Automatic speech recognition technology: History, applications and improvements

Qiyu Liang

doi:10.54254/2755-2721/65/20240493

1. Introduction

Today, with the rise of computer technology, more and more people are beginning to invest the research of more interaction between computers and humans, and speech recognition technology has become a hot topic. In daily communication, humans perceive others' expressions through hearing, touching, and vision, such as listening to others' words, watching their body movements, and feeling their inner emotions through touching. On the other hand, computers are different. In the computer world, knowledge and expression are mostly generated by binary code, and how to convert human communication speech into binary code inside the computer has become an important topic. Speech recognition is a cutting-edge technology that integrates multidisciplinary knowledge, covering basic and cutting-edge disciplines such as mathematics and statistics, acoustics and linguistics, computer and artificial intelligence, and is a key link in human-computer natural interaction technology. However, speech recognition technology has not shown great potential in recent applications, and its various shortcomings still make its development relatively slow. After the invention and application of various neural network systems today, there has been relatively rapid development and application, but it still shows shortcomings in dealing with noise, interference, and other aspects.
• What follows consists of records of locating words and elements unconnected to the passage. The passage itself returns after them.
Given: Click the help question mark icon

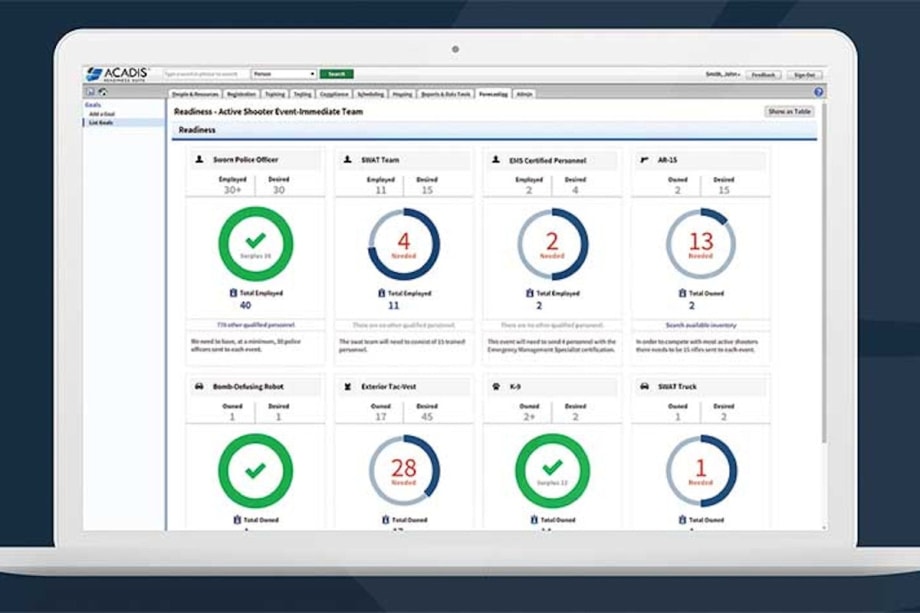Looking at the screenshot, I should [x=818, y=92].
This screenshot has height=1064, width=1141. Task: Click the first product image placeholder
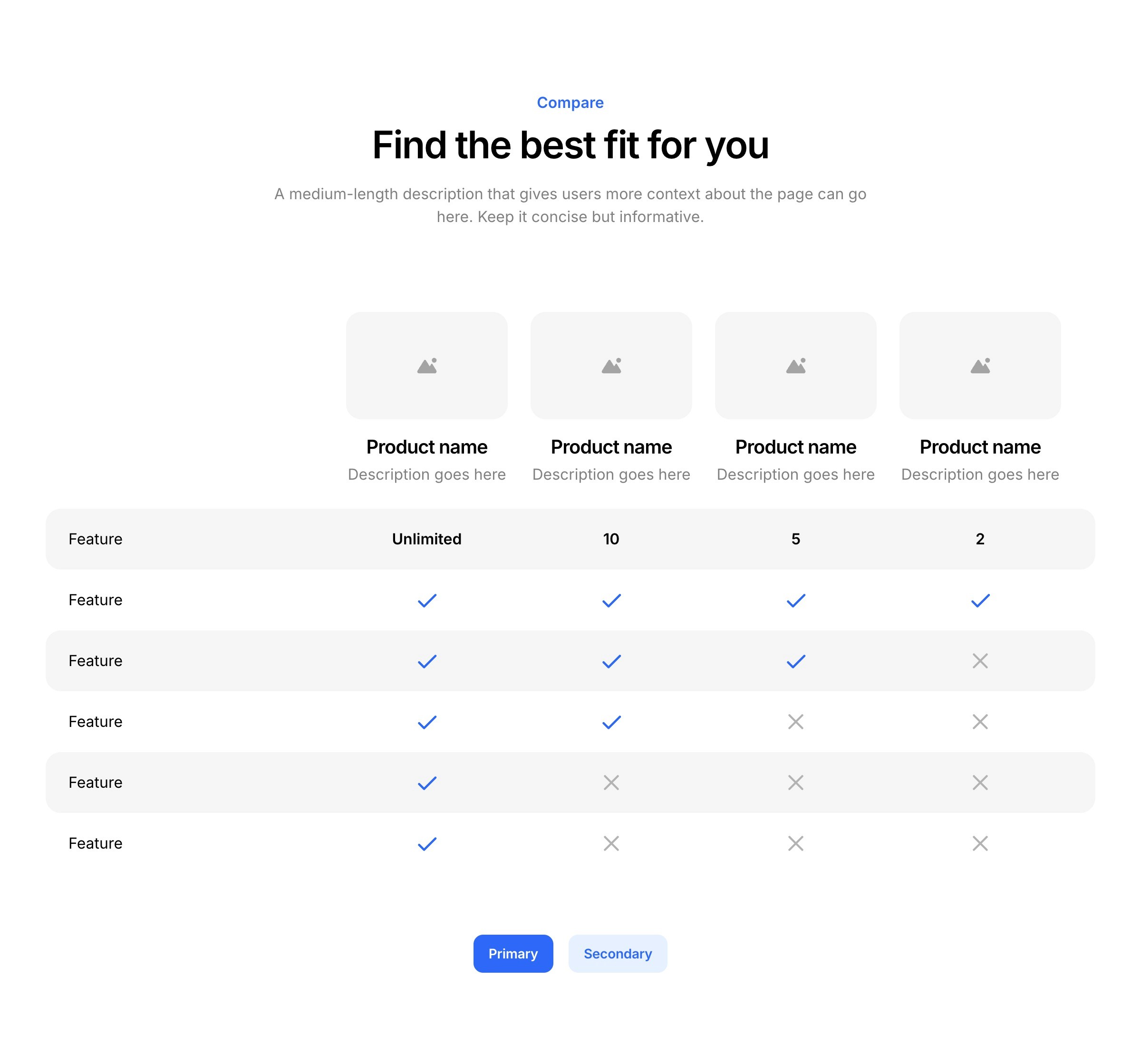point(426,366)
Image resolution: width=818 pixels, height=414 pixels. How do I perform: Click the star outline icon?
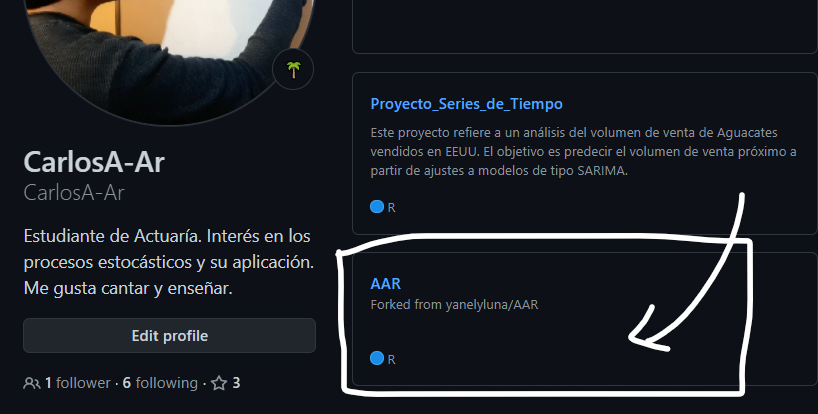[220, 384]
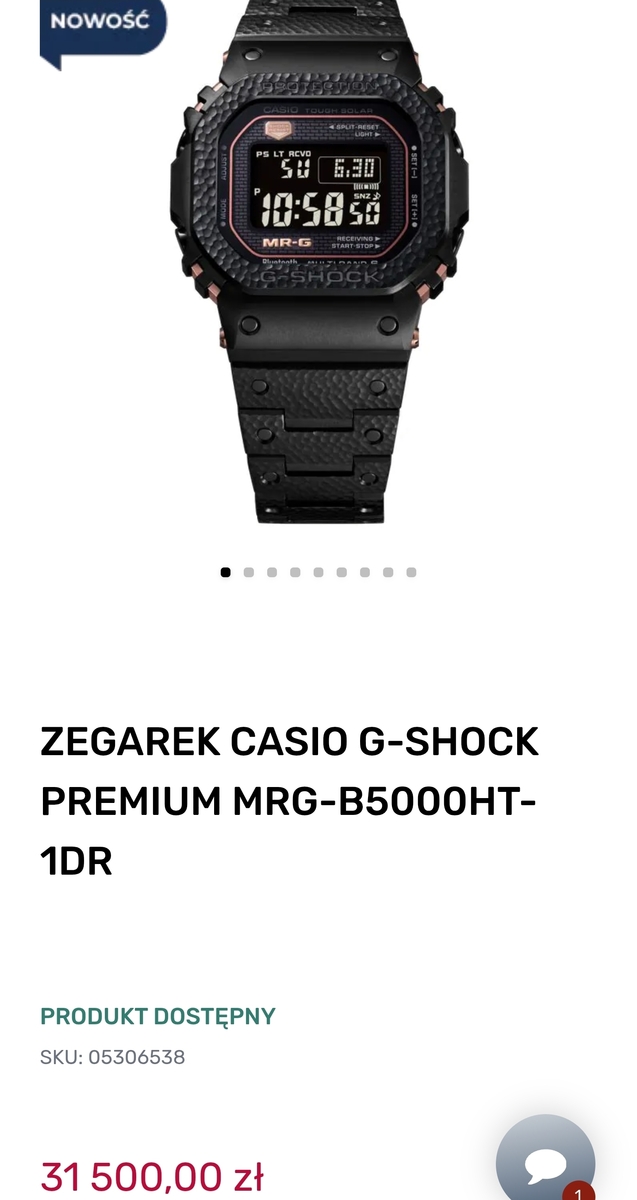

Based on the needs of the automation profession and interest in researching automatic speech recognition, after an extensive literature review, this article will elaborate on the continuous development of automatic speech recognition (ASR) technology over the past 70 years, especially its inception in the 1950s. This paper will briefly describe the development history of ASR technology and the application prospect of ASR technology, provide improvement measures and ideas, enhance the understanding of ASR technology, and provide guidance for future researchers to enter into in-depth research on ASR.

2. Developments of ASR

ASR has undergone years of development, from the application of simple English words to today's intelligent speech systems, and its years of development are also one of the major topics.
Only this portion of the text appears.